Dataset entries:
■ ■ ■

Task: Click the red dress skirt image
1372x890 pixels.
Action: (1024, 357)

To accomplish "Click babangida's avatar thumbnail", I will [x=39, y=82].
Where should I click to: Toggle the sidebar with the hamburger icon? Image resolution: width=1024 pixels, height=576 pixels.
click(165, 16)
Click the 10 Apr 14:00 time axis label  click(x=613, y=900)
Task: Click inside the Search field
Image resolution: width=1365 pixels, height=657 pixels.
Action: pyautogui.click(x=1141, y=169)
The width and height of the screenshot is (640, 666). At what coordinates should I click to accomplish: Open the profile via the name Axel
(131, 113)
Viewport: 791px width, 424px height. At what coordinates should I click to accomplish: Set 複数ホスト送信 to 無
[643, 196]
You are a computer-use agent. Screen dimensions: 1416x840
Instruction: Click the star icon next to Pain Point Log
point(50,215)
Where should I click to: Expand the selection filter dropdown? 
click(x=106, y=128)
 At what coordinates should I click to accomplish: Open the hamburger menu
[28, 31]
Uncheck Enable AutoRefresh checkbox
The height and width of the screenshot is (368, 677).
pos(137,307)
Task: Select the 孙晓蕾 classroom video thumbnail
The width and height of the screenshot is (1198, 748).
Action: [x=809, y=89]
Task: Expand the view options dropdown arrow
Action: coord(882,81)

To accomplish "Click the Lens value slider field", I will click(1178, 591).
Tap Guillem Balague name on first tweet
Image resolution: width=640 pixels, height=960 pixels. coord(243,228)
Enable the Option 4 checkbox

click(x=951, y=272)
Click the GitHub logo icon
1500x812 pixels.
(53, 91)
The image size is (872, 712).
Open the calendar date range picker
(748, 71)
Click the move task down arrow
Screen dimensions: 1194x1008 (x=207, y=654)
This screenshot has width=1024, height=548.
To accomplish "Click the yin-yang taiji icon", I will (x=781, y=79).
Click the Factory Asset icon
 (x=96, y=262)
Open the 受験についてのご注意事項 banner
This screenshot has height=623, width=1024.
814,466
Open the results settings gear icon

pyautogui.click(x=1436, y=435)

■ ■ ■

Task directions: What belongs in the answer is each line of the data that has the word "will".

Task result:
To accomplish "Click babangida's avatar thumbnail", I will [x=39, y=82].
To accomplish "Click the Lens value slider field", I will click(1178, 591).
To accomplish "Click the yin-yang taiji icon", I will (x=781, y=79).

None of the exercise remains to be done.